Below are some records; output exactly the lines from the line with "[SmartData Collective] (75, 21)" to the line with "Business Intelligence (102, 98)", both ends kept, and nothing more.

**Provided data:**
○ ○ ○ ○ ○ ○ ○

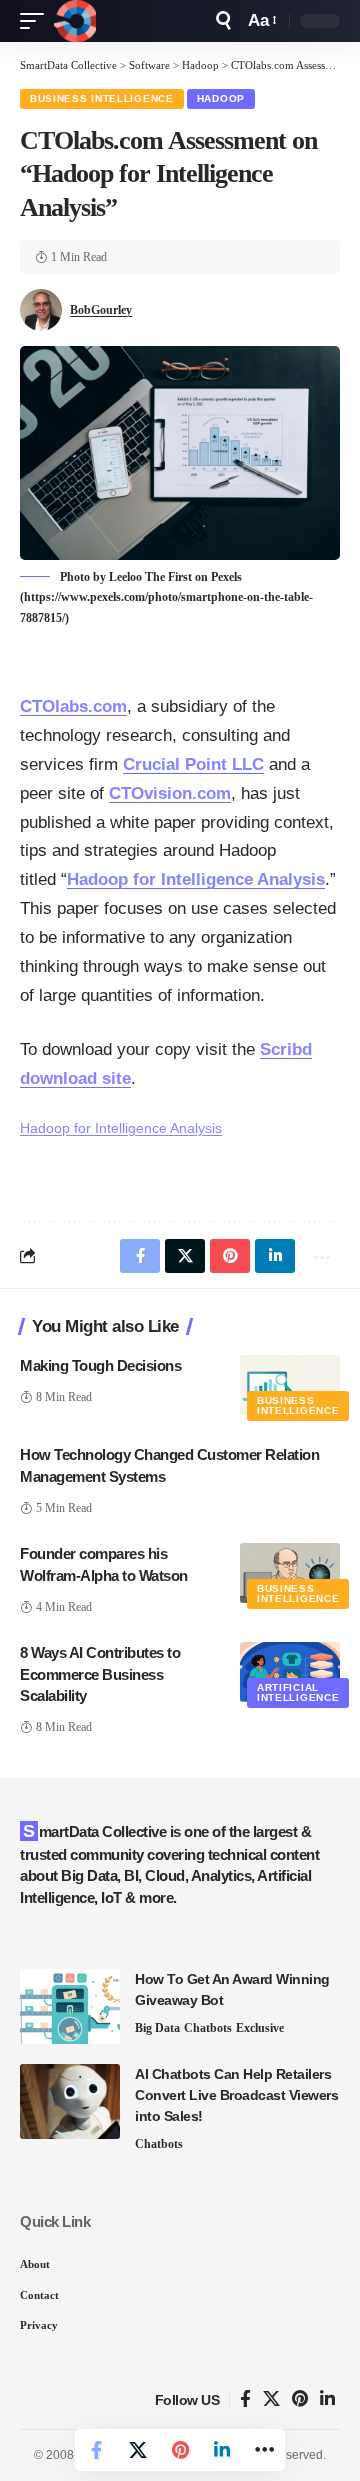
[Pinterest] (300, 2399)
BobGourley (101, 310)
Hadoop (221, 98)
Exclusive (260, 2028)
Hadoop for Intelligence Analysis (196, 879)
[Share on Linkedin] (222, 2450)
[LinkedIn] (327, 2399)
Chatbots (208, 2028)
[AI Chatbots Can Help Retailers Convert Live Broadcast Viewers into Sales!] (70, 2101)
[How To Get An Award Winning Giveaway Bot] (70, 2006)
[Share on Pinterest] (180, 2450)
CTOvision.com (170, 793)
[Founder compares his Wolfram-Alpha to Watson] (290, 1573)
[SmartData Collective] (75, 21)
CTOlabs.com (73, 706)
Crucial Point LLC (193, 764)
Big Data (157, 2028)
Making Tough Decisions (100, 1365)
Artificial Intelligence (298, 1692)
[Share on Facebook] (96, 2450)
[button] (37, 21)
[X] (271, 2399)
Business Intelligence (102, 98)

○ ○ ○ ○ ○ ○ ○

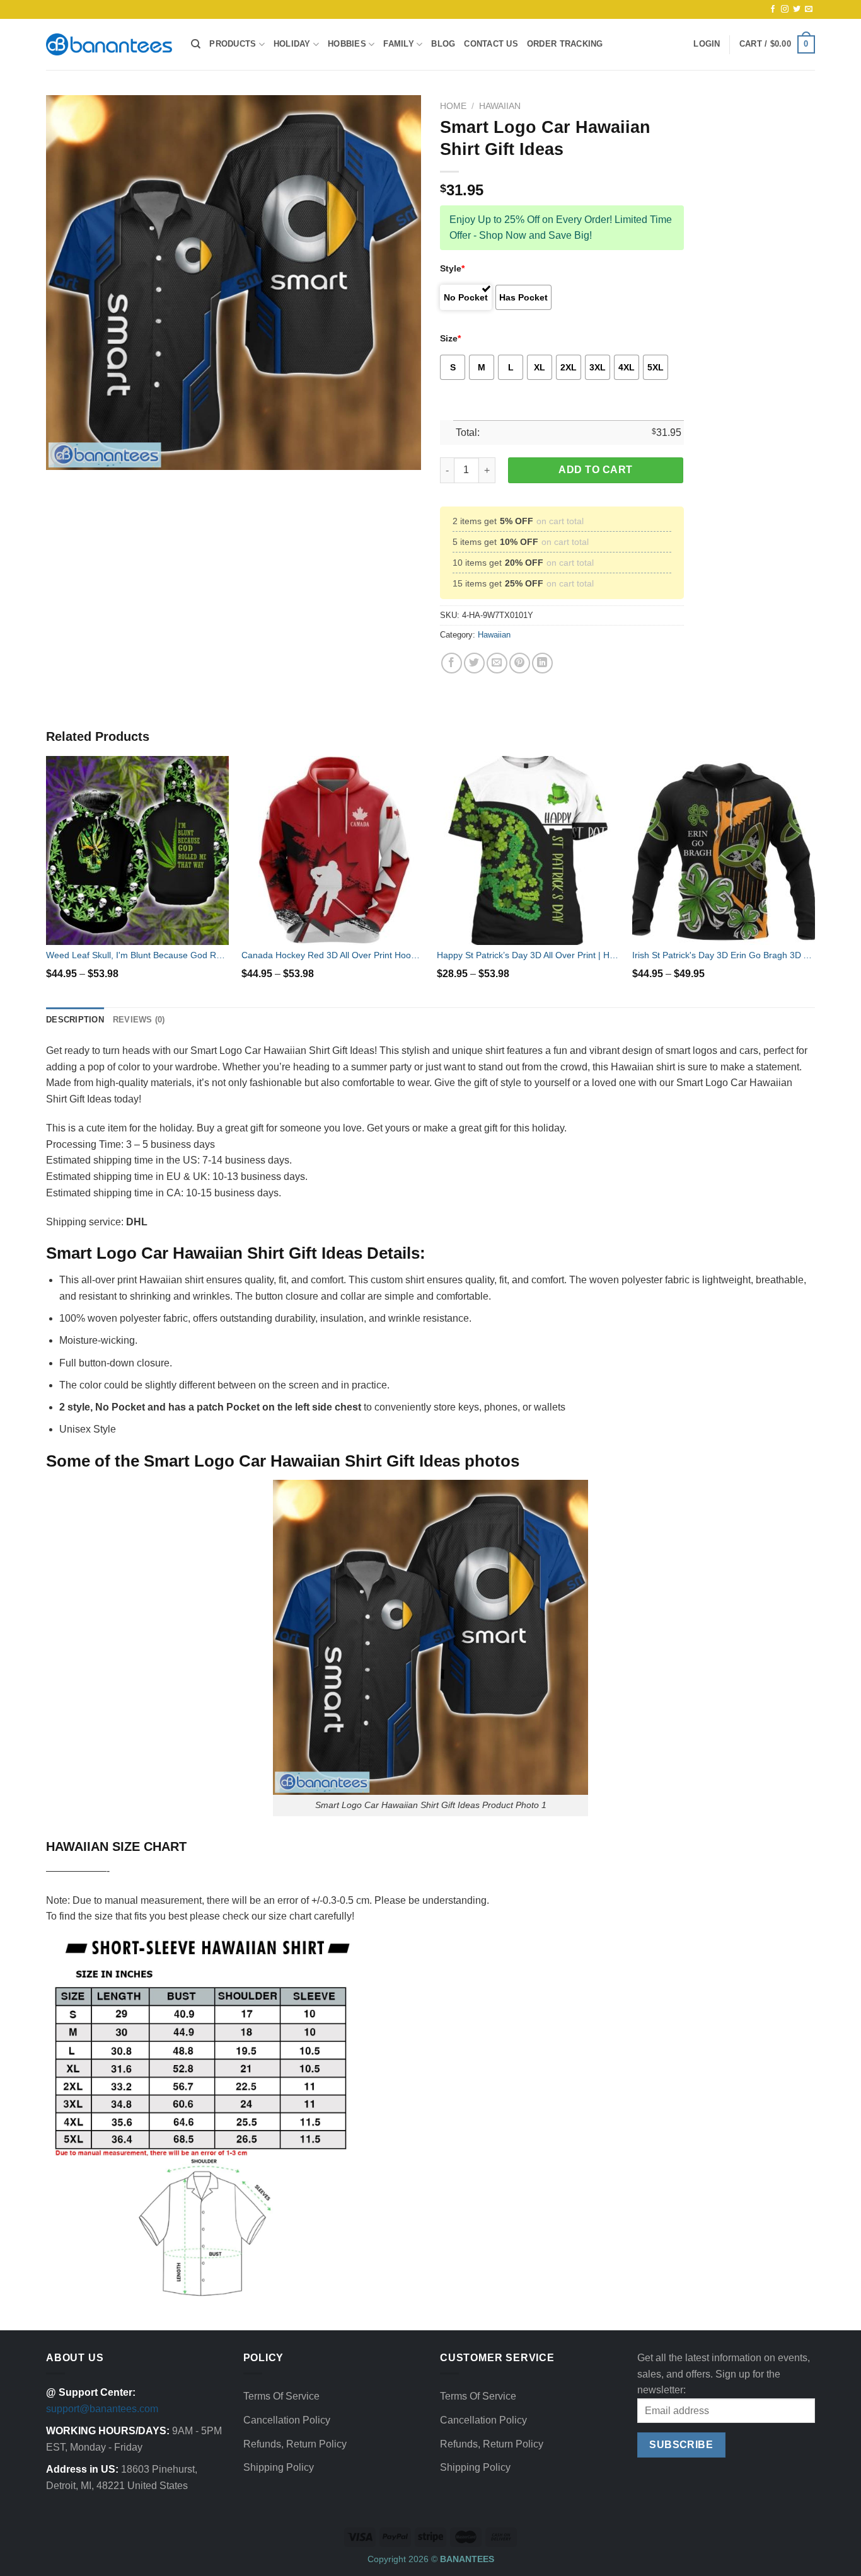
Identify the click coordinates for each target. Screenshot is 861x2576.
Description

○ ○ ○ ○ ○ ○ ○

**Answer to this task:**
[SmartData Collective] (75, 21)
CTOlabs.com (73, 706)
Crucial Point LLC (193, 764)
Big Data (157, 2028)
Making Tough Decisions (100, 1365)
Artificial Intelligence (298, 1692)
[Share on Facebook] (96, 2450)
[button] (37, 21)
[X] (271, 2399)
Business Intelligence (102, 98)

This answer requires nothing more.